Whereas the Bible is the main way that we get general guidance from God, there are many ways that he can guide us individually. The Old Testament told the Magi in which region to look, the star guided them to the precise house. With us the essentials for living as a disciple of Christ are all in God’s written word – what it is to have faith, how to treat one another. The individual decisions: where to live; what career step next; how to be involved in the community – these are discerned through personal prayer.  So it’s important that we spend time with God regularly, because prayer enables us to see him at work.
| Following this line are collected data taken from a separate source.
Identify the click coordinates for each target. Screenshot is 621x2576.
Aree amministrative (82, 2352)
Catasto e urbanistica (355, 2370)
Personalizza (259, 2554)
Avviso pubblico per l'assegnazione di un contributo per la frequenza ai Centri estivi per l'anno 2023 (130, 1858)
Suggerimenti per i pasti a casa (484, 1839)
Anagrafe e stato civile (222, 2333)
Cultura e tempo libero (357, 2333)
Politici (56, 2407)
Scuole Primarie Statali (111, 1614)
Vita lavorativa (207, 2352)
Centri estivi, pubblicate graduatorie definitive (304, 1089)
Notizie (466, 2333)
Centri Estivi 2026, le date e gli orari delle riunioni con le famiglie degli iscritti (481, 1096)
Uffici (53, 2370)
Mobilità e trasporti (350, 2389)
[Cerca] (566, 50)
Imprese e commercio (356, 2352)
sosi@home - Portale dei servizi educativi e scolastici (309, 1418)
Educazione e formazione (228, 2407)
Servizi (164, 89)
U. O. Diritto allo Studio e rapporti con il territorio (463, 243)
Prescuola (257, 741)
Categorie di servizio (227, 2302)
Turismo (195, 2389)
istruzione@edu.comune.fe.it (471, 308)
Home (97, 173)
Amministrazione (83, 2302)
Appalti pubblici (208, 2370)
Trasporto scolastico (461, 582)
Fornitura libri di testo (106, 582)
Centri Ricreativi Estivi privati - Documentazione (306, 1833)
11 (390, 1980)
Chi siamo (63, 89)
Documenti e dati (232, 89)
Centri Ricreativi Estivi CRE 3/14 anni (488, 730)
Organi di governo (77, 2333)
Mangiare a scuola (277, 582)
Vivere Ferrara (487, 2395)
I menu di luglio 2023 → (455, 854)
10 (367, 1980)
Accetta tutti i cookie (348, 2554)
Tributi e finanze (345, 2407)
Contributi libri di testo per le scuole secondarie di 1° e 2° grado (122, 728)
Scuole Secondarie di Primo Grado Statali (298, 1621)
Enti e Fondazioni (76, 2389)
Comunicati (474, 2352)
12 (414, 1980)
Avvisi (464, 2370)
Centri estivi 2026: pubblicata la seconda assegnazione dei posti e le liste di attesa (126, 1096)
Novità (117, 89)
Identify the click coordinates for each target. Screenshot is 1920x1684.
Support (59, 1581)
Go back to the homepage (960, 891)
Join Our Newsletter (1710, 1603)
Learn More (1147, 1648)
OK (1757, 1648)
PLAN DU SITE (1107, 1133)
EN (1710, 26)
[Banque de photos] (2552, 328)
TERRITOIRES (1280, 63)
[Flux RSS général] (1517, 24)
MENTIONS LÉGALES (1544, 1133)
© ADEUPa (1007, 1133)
We might also notice that the Holy Spirit can give us the benefit of hindsight. No doubt the wise men’s gifts seemed bizarre at the time, but when the gospel was written down, Matthew would have seen in them a prophecy of the death and resurrection of Christ.

So was the journey more important than the arrival? Or has the journey only just begun? In one sense the Magi have reached their destination, they have found Christ. But in another sense, this is the beginning of their story. Now they must return to their own country, work out what it means to live by the promise of a world’s redeemer. For Mary, Joseph and Jesus too a new episode unfolds: of sudden flight, refugee status, and being uprooted to a new home. Much of it is left to our imagination as the journey continues.

So too with us. Finding Christ is only the beginning. Then follows a lifetime of discipleship, of listening to God. How will he guide us? Through the world around us – earthly wisdom and good friends; through his Word; through prayer as we seek as his personal direction.

I wonder with which of those you are most familiar? And which might need development? Could you watch to see God at work in the world around you? Reflect on your own background, formation and understanding? Could you benefit from the shared wisdom of others? One of the best things about our Lent groups is the way that members from different churches share their experiences and thoughts and we learn so much from one another.

Is it Biblical guidance that you could develop most? If so, there’s nothing which builds up our understanding quite so much as reading a passage of the Bible each day. It needn’t be long, in fact it’s better to read a paragraph or two slowly and thoughtfully than try a big chunk in one sitting. It needn’t take a lot of time – a few minutes before bed or in the morning each day quickly adds up and makes a huge difference.

Or would you want to focus on developing your prayers? Again, a time each day for prayer is a great blessing. At the end of the day, try looking back at it. Where can you sense God’s presence? What has he been saying to you? How has the day been guided, held in his love?

And above all, act. When God speaks, may we hear him and put what he says into practice. May our lives be like the Magi, characterised by a listening obedience. Amen.